4. Garis Batasan

34 4 5
                                    

Rian Andito POV

"Ran!" Teriak tante Shania dari arah dapur.

Aku menoleh dan langsung pergi ke dapur untuk melihat apa yang terjadi di sana.

"Ada apa Tan?" Tanyaku cepat ketika sudah berada di dapur.

Di dapur aku melihat tante Shania dengan nampan kecil yang dipegangnya.

"Itu si Aran tante suruh antar ini ke kamu tapi dia malah pergi ke kamar," ucap tante Shania.

Aku melihat ke arah nampan yang di pegang tante Shania, ada satu gelas sirup dan beberapa potong kue.

Sepertinya kembalinya aku ke indonesia tidak berarti bagi seorang Arania Ayu.

"Sebaiknya aku pulang," pikirku dalam hati.

"Hmm kalau begitu aku pulang aja deh Tan, mungkin Aran masih cape, lagi juga sudah hampir sore." Aku melirik jam tangan yang sudah menunjukkan pukul tiga sore.

"Tapi ini udah tante buatin lho," ucap tante Shania dengan nada kecewa.

"Ya udah sirupnya Rian minum dulu, baru Rian pulang," ucapku lalu mengambil segelas sirup dan menghabiskan sirup itu hingga tak tersisa.

Tante Shania hanya melihatku sambil tersenyum kecil.

"Habis, makasih Tan Sirupnya." Aku meletakkan gelas kosong ke atas nampan yang masih dipegang tante Shania.

"Iya, maafin sikap Aran ya."

"Iya tan aku ngerti ko, aku pulang dulu ya Tan," ucapku lalu menyium punggung tangan tante Shania.

"Iya hati-hati."

"Iya Tan," balasku lalu berjalan keluar rumah Aran.

Sesampainya aku di mobil, aku melirik pintu utama rumah Aran.
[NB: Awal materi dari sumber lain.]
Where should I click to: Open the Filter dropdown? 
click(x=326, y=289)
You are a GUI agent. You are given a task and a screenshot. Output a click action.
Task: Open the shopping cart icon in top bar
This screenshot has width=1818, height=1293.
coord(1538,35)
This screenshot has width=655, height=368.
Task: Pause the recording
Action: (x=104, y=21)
Rasa sedih datang ketika aku merasa kehadiranku tidak disambut baik olehnya. Dia sudah berubah, padahal aku pulang ke indonesia hanya untuk melihatnya.

"Aku ingin menghabiskan waktu bersamamu Aran, tapi jika aku mengganggu hidupmu, aku lebih baik kembali ke Australia."

Aku menghela napas kasar lalu menaiki mobil dan meninggalkan rumah Aran.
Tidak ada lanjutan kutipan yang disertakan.